San Lorenzo: chi è il Santo Patrono della notte delle stelle cadenti

Oggi, 10 agosto, si festeggia l’onomastico di chi si chiama Lorenzo. Ecco chi era questo santo e perché viene associato alle stelle cadenti.

La notte di San Lorenzo viene generalmente ricordata per le stelle cadenti. Accade di frequente, infatti, che a cavallo fra il 10 e l’11 agosto, sia possibile assistere a questo fenomeno nel cielo notturno. In pochi, però, conoscono le origini di questa ricorrenza, ed in particolare la storia di un diacono che venne martirizzato e poi fatto santo dalla Chiesa cattolica. Scopriamo qualcosa in più su San Lorenzo.

Chi era Lorenzo e perché è stato santificato

Di notizie sulla vita di Lorenzo ce ne sono arrivate poche fino ai giorni nostri. Quello che sappiamo è che Lorenzo era originario della Spagna. In giovane età, fra il 225 d.C. e il 257 d.C., venne inviato a Saragozza per studiare teologia. Lasciò poi la Spagna per trasferirsi a Roma, dove come papa c’era Sisto II. Questi fece diventare Lorenzo arcidiacono, titolo che non gli fu di buon auspicio.

Nell’estate del 258, infatti, l’imperatore romano Valeriano emanò un editto secondo il quale tutti i vescovi, i presbiteri e i diaconi dovevano essere messi a morte. Prima venne ucciso papa Sisto II, quattro giorni dopo toccò a Lorenzo, che aveva solo 33 anni. Si dice che morì bruciato con graticola messa sul fuoco.

Per quanto riguarda il martirio di Lorenzo, la testimonianza più precisa ce l’ha tramandata Ambrogio nel De Officiis Ministrorum. Parlando dell’incontro fra Lorenzo e il Papa, Ambrogio allude poi alla distribuzione dei beni della Chiesa ai poveri. Tradizione vuole che a Lorenzo fu promessa salva la vita se avesse consegnato i tesori della Chiesa entro tre giorni. Il 10 agosto Lorenzo si presentò alla testa di un corteo mostrando i tesori.

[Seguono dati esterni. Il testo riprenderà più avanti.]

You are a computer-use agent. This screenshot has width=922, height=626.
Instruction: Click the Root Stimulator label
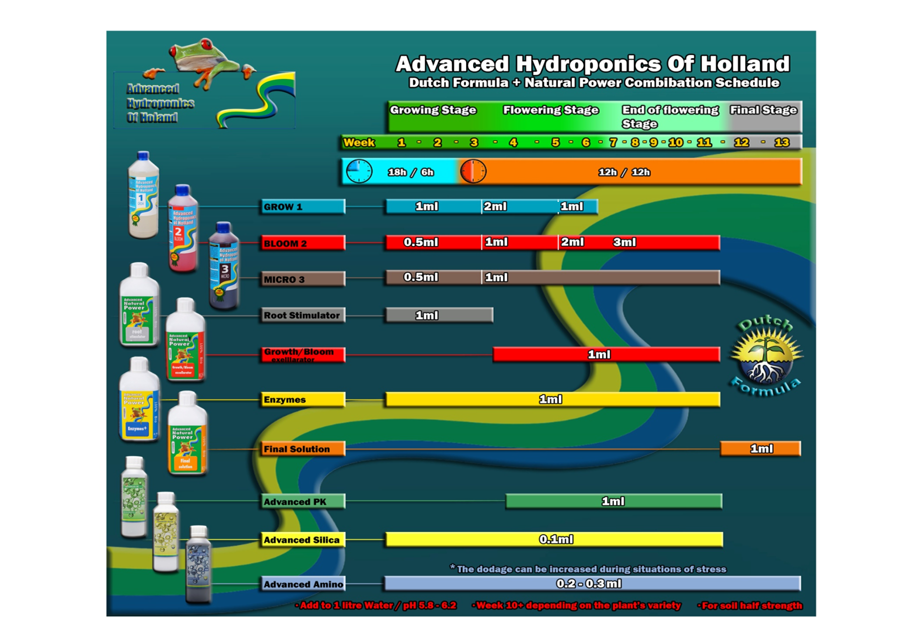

San Lorenzo è il patrono dei bibliotecari, dei cuochi, dei librai, dei pasticcieri, vermicellai, pompieri, rosticcieri e lavoratori del vetro. È altresì patrono delle città di Grosseto e Tivoli. A Genova il Duomo è intitolato a San Lorenzo.

Perché si festeggia la notte di San Lorenzo

Per tradizione, alla notte di San Lorenzo (e quindi al 10 agosto), viene associato il passaggio di uno sciame di meteore chiamate Perseidi. Si tratta di un fenomeno che per errore viene chiamato “stelle cadenti”, ma in realtà si tratta di piccole meteore che attraversano l’atmosfera terrestre in un momento, questo estivo, nel quale sono particolarmente visibili a occhio nudo.

san lorenzo
La notte di San Lorenzo

Le stelle cadenti di San Lorenzo vengono spesso definite anche “lacrime di San Lorenzo”: si tratta di un’immagine che evoca i carboni ardenti su cui il santo fu martirizzato dai romani.